# Stored items
○ ○ ○ ○ ○ ○ ○
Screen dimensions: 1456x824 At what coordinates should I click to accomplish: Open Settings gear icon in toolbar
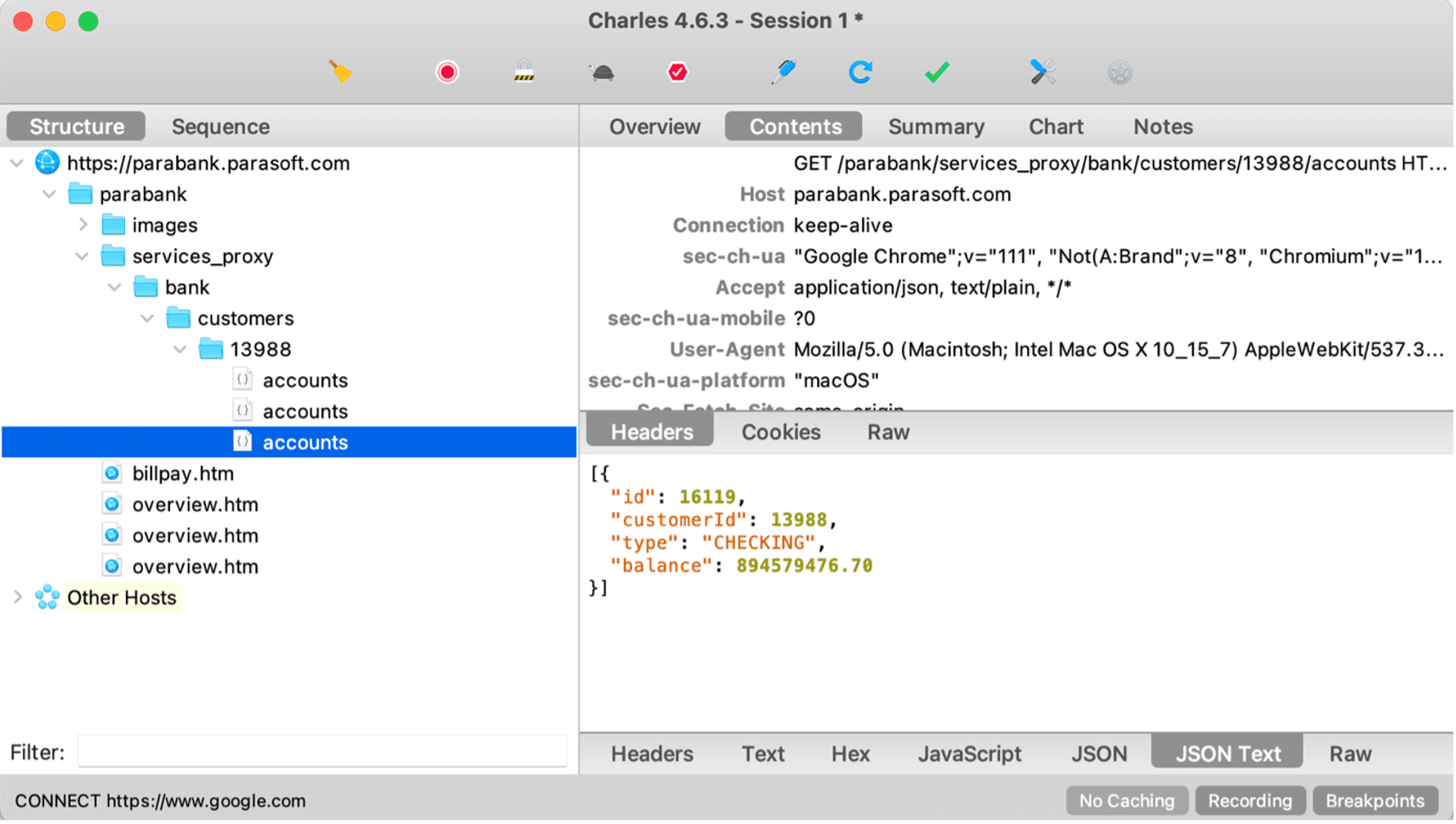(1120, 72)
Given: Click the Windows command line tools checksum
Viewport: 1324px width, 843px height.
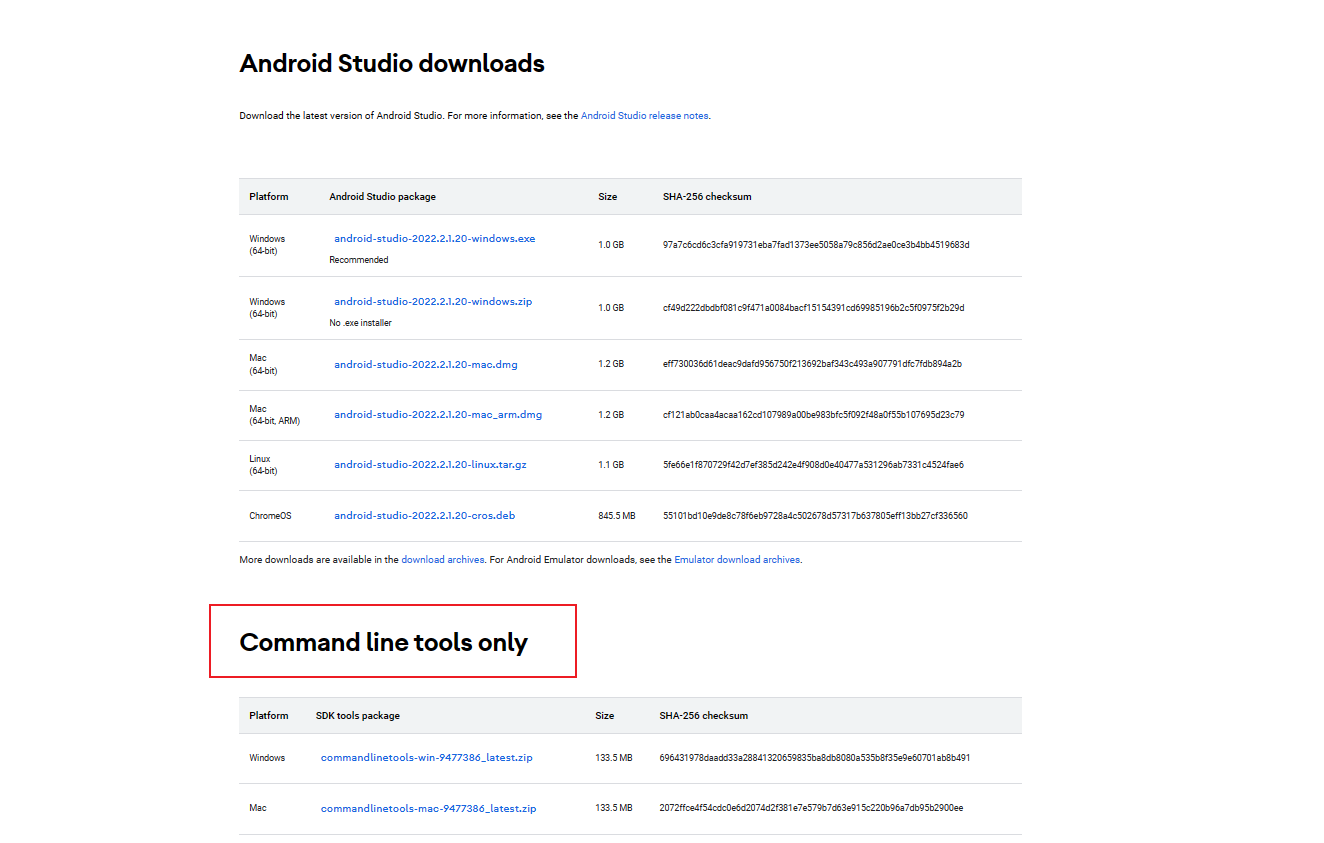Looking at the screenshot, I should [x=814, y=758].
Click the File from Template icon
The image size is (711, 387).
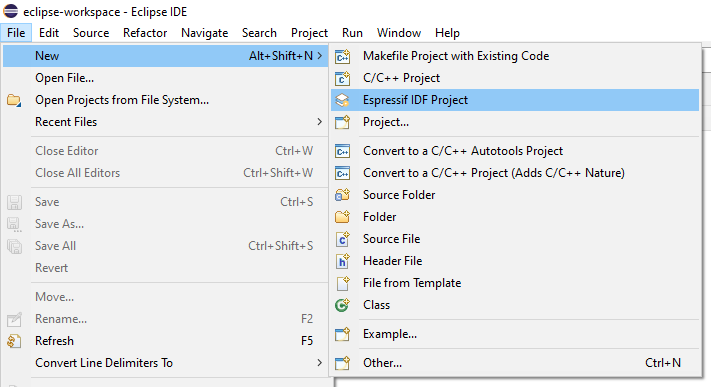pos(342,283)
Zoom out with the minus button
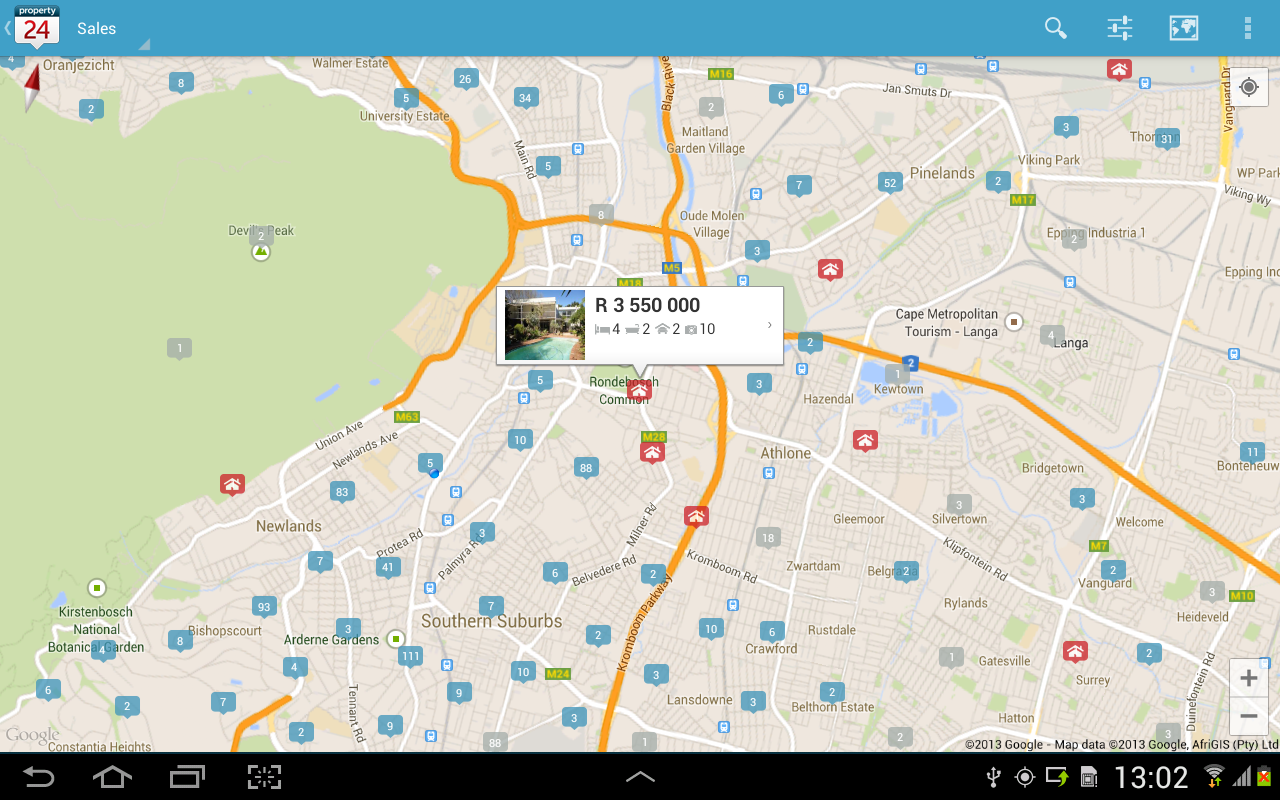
○ ○ ○ ○ ○ ○ ○
# Task statement
Without including any pictures, please restate all the records exactly.

# Reply
Screen dimensions: 1456x824 At what coordinates should I click to accomplish: Open Settings gear icon in toolbar
(1120, 72)
Given: Click the Windows command line tools checksum
Viewport: 1324px width, 843px height.
Looking at the screenshot, I should [x=814, y=758].
Click the File from Template icon
The image size is (711, 387).
pos(342,283)
Zoom out with the minus button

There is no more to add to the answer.